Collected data
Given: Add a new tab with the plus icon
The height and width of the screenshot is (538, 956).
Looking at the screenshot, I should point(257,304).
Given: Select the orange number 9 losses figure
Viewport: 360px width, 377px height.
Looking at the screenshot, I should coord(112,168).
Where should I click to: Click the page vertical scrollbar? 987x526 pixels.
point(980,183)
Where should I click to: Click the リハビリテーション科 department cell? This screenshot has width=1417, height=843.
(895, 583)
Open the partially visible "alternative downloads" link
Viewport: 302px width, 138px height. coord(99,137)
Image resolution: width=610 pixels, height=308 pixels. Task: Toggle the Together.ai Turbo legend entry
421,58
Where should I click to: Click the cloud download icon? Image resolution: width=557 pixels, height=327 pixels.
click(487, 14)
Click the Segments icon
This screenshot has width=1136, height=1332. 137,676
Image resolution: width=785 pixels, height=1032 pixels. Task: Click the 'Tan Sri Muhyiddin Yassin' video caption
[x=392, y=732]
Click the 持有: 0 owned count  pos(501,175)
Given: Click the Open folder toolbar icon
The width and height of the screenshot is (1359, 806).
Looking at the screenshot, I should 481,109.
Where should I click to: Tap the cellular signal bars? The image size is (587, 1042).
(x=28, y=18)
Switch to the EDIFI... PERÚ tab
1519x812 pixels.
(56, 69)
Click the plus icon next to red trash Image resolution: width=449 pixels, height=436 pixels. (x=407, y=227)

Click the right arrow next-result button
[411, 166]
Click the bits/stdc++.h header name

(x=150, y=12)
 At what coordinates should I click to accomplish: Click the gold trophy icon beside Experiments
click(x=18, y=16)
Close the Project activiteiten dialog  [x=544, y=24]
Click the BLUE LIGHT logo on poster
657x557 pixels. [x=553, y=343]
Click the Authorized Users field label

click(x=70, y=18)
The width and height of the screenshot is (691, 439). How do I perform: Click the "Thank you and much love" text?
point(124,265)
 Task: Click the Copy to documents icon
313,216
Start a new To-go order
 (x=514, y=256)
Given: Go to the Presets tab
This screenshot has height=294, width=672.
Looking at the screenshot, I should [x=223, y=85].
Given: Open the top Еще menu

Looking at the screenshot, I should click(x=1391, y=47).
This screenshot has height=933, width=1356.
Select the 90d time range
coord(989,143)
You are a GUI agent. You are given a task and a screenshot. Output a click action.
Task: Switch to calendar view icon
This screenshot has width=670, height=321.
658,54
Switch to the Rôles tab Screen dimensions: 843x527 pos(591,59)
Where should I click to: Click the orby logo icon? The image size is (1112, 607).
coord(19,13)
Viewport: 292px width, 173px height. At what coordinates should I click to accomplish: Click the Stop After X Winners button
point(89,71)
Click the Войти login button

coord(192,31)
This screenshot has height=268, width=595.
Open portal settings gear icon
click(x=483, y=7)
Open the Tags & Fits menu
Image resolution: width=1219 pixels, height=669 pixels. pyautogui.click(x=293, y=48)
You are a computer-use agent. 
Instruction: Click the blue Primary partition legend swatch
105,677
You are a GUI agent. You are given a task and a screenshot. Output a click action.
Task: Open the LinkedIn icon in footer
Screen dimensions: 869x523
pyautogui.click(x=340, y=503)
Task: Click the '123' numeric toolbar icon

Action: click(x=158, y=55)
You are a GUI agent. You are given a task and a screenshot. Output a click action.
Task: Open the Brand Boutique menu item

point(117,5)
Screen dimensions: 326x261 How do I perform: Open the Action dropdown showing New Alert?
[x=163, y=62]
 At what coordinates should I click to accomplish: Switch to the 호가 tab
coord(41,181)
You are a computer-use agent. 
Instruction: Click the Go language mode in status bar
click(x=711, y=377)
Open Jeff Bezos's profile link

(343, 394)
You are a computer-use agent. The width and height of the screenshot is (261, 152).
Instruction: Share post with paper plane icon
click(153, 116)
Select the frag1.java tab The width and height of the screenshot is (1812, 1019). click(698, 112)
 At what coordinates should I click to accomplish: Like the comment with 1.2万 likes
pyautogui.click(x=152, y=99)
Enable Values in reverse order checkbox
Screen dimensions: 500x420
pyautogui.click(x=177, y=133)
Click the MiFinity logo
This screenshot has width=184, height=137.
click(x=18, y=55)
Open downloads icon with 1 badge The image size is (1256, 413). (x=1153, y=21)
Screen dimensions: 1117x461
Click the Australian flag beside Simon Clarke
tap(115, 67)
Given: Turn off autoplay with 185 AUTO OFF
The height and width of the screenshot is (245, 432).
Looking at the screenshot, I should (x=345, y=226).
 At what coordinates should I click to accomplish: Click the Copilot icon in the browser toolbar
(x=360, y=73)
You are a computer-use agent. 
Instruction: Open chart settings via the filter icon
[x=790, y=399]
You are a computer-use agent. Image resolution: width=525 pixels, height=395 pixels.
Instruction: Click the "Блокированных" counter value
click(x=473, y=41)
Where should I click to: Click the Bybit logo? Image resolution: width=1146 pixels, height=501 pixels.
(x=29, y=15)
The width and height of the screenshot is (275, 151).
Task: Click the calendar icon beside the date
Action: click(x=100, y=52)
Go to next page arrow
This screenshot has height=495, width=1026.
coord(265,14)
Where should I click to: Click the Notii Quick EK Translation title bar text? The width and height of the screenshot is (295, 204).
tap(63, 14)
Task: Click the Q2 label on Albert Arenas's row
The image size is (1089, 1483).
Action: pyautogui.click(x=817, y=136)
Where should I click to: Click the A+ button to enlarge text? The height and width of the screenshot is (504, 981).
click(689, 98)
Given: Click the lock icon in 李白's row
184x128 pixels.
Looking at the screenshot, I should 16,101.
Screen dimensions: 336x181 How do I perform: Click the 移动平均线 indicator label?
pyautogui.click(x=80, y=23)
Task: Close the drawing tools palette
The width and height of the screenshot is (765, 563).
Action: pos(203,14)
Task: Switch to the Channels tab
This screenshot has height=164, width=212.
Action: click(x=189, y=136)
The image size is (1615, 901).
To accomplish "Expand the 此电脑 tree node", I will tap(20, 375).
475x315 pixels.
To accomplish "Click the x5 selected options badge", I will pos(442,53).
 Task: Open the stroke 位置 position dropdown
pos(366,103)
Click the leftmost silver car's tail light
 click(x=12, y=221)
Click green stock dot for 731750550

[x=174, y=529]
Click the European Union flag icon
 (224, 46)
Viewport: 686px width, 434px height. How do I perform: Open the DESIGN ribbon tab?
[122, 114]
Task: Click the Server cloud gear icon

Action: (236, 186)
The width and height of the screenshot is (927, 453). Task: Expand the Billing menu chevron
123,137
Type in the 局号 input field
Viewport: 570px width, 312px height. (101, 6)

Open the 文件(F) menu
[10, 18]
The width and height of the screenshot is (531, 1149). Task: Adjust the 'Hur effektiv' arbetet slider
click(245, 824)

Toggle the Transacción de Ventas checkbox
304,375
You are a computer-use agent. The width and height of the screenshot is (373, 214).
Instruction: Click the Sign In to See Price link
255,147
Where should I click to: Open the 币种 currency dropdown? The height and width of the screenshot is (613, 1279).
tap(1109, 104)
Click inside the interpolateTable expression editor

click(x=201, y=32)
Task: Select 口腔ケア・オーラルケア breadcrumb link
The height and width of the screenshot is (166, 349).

### WHAT THE TASK REQUIRES
Identify each line in the records above that contains the word "badge", and copy it out in full.

### EXPECTED ANSWER
Open downloads icon with 1 badge The image size is (1256, 413). (x=1153, y=21)
To accomplish "Click the x5 selected options badge", I will pos(442,53).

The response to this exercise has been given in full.